What doesn’t work? Well, when the tsunami hits, the CGI is spotty. Some shots work better than others. It’s a shame that a movie that goes above and beyond with its realism has to settle for effects that could very easily take you out of the experience if you let them. That’s the price of working without a large budget, a luxury Hollywood disaster films often squander. But here’s the thing…it doesn’t matter. The characters are empathetic, the satire is biting, and the pacing is flawless. I want Kristian to be vindicated. I want the family to get out alive.

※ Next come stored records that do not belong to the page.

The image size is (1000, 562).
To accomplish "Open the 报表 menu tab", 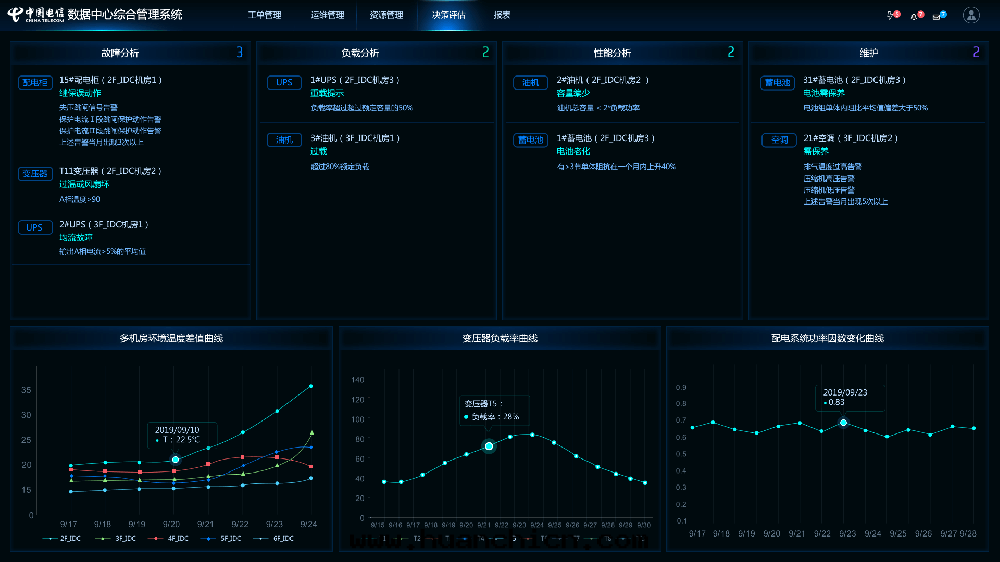I will [x=502, y=15].
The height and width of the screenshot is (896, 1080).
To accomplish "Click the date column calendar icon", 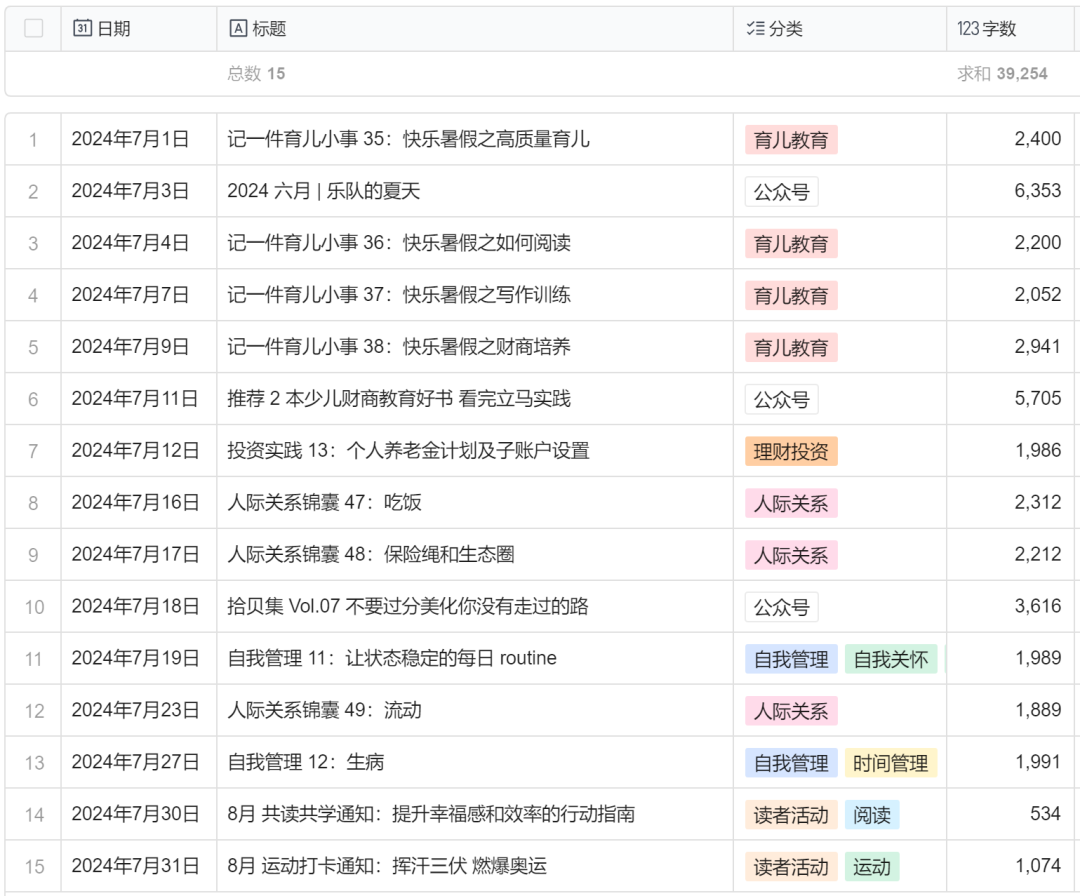I will pos(83,28).
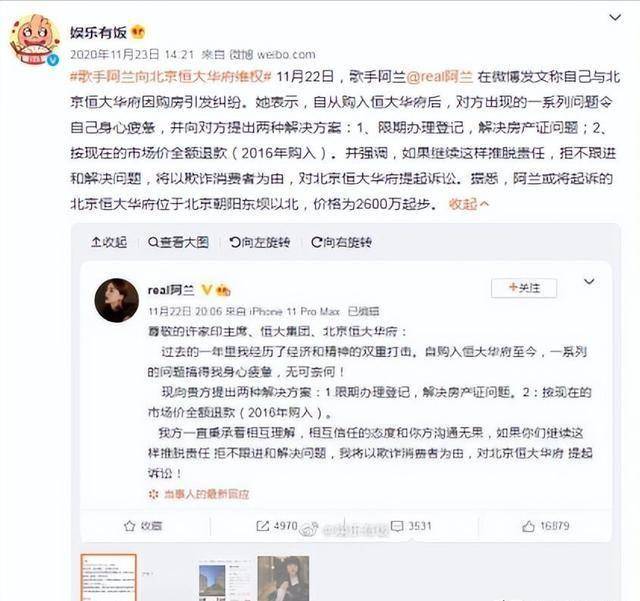Follow real阿兰 with +关注 button
This screenshot has height=601, width=640.
(524, 288)
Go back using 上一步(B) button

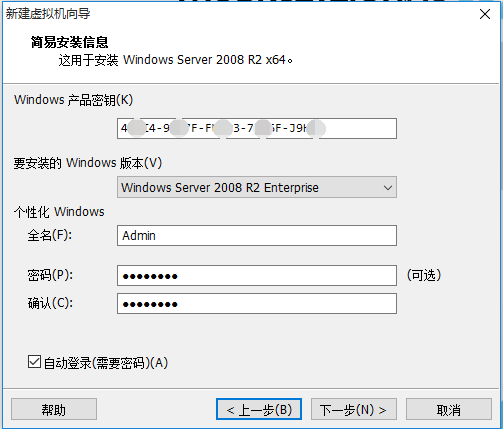[259, 409]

There are newsreels of real Norwegian avalanches, emergency-procedure manuals are poured over endlessly, seismic numbers spike dramatically. This ramps up the tension in the first half. It’s the kind of realism borrowed straight from 1970s paranoid thrillers like The China Syndrome.
In the second half, everything goes topsy-turvy. That’s when the production design really gets to shine. Uthaug creates post-disaster devastation so believable that it will make you cry. What were once recognizable landmarks in the first half suddenly twist into surreal nightmares. People wander through the fog like zombies, calling out the names of loved ones and getting no response. There is a particularly memorable sequence where Kristian desperately searches for his family in an upended bus littered with bodies. It’s all the more sad because ten minutes earlier they were all alive.
This is not a Gorehound’s movie. There is only one shot of a bloody corpse, with a mangled arm facing the wrong way. The first scene of any body-horror happens well after the thirty minute mark, and it’s only shown from far away. In that sense, The Wave is more of a psychological thriller. The terror comes from the pain of people dwarfed by the natural order of things.
The performances are all stellar across the board, but the true standout is Ane Dahl Torp as Idun, the wife. She and her son get trapped in a hotel basement with the water rising. She fights tooth-and-nail to protect him. I don’t want to give away too much, but I’ll just say Torp is ferocious, as forceful a mother as Mother Nature. I may not have liked it, but I understood her fateful decision, given the dire circumstances.
Great performances and a build-up of tension can’t overcome a cookie-cutter ending though. Yes, the film fumbles at the finish line. Uthaug can only subvert disaster clichés for so long before falling into one. Thankfully, the family is three-dimensional enough that I’m willing to accept a little contrived melodrama.
The Wave asks what kind of moral center we really have when faced with survival. We’d like to think our morals don’t change, that we would do the right thing in a crisis. Kristian journeys from cowardice to heroism because he loves his family. Idun seems to be a woman of graciousness and hospitality. But when it comes down to who lives and who dies, Idun’s own son realizes he’s looking at a stranger. In that sense, this is an incredibly scary movie.
The Wave is currently available on VOD/DVD. The film premiered at the Toronto International Film Festival last year, but sadly it made only a couple thousand in the United States. I’d say now is the perfect time for the Horror Freaks to get behind this one. With a script this smart, it proves a disaster film doesn’t have to be cheesy, and bigger isn’t always better.